The Scent Of Love. No, no, no, Dave, this is not a show about people. It’s kind of a Nature Channel show that each week features the scent of a different animal or bug and how that scent leads these wonderful creatures to find each other and reproduce. I figure our target audience would be adolescents, who are interested in sex but who can watch this show as an excuse to do high school biology term papers and feel they’re learning something.

Of course, adolescence is when a lot of brand preferences for things like underarm deodorant get formed, so this is a perfect show for the Axe people. We could even give it an intellectual atmosphere with scientific experiments. For example, we could coat a female fruit fly with Axe and watch how she gets ignored by male fruit flies.

Smelly Friends. The idea is, we have this co-ed apartment in the middle of Manhattan with a cast of continuing characters that include a guy and gal who are in love with each other but don’t know it, two gay guys who are in love with each other but also don’t know it and only one of them knows he’s gay, a real trampy-looking blonde who’s always bringing home guys she picked up in a bar or on the subway, and her two kids by an annulled marriage.

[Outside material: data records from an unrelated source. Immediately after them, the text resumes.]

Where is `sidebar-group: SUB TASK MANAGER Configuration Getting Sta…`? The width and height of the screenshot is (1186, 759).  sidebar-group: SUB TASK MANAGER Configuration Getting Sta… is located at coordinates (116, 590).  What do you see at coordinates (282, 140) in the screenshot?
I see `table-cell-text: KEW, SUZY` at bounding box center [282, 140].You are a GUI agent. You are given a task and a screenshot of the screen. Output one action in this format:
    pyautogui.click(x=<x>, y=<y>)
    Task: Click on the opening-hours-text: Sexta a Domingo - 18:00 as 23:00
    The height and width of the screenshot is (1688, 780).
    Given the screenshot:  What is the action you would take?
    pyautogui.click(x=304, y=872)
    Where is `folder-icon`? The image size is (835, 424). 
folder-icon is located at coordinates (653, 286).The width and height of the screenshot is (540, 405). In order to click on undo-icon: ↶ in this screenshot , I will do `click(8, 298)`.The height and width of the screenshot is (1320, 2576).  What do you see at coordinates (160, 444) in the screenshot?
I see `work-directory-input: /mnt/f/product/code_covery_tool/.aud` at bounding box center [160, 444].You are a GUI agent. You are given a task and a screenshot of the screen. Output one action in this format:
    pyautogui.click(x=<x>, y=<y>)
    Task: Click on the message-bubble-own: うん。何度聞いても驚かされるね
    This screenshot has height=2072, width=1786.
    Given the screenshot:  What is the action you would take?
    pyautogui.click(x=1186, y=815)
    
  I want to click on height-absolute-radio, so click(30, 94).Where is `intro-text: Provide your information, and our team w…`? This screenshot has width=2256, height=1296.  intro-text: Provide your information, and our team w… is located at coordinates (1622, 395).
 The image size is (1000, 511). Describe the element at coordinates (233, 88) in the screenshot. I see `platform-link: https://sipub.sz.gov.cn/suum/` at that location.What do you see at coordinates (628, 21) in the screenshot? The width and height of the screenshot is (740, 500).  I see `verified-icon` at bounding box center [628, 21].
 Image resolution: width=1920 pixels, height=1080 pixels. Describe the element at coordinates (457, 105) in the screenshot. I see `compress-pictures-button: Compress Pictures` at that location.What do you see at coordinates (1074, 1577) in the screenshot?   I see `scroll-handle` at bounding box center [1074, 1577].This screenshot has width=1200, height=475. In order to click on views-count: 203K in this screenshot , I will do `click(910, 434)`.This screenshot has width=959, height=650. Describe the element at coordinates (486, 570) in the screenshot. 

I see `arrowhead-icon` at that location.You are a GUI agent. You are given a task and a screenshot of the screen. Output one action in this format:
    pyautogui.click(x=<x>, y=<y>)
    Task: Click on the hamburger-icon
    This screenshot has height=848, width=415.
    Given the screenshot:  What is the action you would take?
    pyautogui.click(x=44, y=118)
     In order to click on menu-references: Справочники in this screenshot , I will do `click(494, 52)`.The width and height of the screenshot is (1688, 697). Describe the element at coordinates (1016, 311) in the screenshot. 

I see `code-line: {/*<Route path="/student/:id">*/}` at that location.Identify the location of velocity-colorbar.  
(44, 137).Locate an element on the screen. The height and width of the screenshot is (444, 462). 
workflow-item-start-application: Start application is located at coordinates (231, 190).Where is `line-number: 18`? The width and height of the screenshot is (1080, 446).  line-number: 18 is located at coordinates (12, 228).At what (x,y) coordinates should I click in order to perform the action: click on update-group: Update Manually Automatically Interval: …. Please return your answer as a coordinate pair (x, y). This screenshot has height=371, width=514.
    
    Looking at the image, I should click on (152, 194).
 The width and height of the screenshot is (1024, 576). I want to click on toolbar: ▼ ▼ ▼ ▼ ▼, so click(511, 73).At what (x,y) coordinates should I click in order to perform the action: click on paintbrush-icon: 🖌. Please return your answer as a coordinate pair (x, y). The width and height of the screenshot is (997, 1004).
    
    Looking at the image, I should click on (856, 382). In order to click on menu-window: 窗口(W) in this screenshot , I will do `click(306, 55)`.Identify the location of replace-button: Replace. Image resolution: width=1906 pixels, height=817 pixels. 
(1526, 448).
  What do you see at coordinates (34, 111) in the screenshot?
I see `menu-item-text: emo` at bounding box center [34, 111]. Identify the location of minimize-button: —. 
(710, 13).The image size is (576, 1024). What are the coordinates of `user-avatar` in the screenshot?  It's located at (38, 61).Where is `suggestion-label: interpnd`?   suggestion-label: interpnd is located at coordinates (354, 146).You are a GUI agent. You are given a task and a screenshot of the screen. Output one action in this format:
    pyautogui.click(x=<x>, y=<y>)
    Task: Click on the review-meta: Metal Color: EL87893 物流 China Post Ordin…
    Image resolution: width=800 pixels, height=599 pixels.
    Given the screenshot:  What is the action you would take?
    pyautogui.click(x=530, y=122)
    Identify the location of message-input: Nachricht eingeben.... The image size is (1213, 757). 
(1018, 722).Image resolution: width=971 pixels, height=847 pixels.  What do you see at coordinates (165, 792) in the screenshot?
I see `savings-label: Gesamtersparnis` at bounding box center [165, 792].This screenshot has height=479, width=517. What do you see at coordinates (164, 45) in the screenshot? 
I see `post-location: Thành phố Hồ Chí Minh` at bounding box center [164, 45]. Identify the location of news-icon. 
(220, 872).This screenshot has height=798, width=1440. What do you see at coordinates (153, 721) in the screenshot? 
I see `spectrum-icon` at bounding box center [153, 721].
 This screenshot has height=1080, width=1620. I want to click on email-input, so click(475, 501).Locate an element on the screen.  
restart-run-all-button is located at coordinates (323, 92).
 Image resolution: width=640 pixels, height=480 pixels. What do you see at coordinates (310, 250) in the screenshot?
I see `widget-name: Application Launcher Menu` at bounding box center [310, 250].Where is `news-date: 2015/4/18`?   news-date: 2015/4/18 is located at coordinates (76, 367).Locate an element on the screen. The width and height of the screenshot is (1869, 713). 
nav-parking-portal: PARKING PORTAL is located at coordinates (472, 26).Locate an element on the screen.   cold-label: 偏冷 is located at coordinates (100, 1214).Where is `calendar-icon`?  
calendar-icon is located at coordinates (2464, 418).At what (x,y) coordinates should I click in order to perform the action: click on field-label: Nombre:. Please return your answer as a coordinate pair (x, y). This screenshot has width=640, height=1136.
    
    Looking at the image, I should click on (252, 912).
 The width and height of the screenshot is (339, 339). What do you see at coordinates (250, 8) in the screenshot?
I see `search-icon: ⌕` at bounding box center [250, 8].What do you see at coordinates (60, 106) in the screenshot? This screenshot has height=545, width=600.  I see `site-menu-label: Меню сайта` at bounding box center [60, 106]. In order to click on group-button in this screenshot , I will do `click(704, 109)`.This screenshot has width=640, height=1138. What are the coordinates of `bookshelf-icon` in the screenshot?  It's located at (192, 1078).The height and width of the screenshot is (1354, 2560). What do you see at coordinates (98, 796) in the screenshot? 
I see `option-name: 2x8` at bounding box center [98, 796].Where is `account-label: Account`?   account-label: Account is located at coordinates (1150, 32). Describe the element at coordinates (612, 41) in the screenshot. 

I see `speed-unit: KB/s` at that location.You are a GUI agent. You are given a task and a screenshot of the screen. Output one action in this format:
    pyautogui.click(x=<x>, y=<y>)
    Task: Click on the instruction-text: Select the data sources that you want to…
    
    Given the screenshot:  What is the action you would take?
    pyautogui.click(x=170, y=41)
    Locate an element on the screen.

The big idea is, because it’s a New York apartment it’s always too hot, and there’s no way of turning off the radiator, so of course body odor becomes the main issue in all their lives. We keep seeing how body odor affects their romances and career prospects and how Axe comes in from time to time to solve various lifestyle problems.

The Axe Factory would be a program about a factory that makes electric guitars, and the musicians that buy them. Each week we follow a new guitar from the factory as it makes its way into the life of a different musician.

We see musicians on the road, sweating on stage, climbing back into cramped busses and so on. We learn a lot of inside stuff about musicians – for instance, that they have problems with expensive costumes that they can’t afford to replace very often – and that’s why they worry a lot about sweat stains. We have the tensions that arise on the bus when one or more of the actors get a little gamy. And of course we see how all these tensions get resolved with the help of Axe deodorant.

Axe Me Anything. This is a show about hip hop America, and the growing role that Axe deodorant plays in it. Each week, various up-and-coming hip hop stars get called to the stage and told an anecdote about body odor and Axe deodorant. They must then immediately do a rap song about the anecdote. The idea is to see which of the contestants can come up with the coolest rap number about body odor and Axe.

The audience gets to vote by keying their cell phones, and only Axe consumers who have a special phone number printed on the side of their Axe Deodorant know how to call in and vote. I see this as a kind of cross-cultural, or maybe multi-cultural kind of viewing experience with African-American, Spanish-American, Asian-American Indian-American and of course Caucasian-American rappers all doing their different numbers, so we can appeal to the widest possible audience.

Actor’s Apprentice: A group of waitpersons working in a restaurant on the Upper West Side vie to understudy Angelina Jolie and Brad Pitt. The audience votes via cell phone whether to keep the actors on or throw them off the show. Once again, only Axe Deodorant consumers will have the phone number.

The waitpersons have to sing, dance, do love scenes – and of course there’s this great tie-in to Axe. See, they’ll have to do a lot of running, climbing and other adventure-type scenes and then pass an armpit dryness test. Of course, only those waitpersons using Axe pass. The rest get told, “You’re fired, Stinky!” It’s a great way of demonstrating on camera the efficacy of the product

The Odornos: I don’t need to explain this one to you, Dave. It’s like the Sopranos, but with body odor.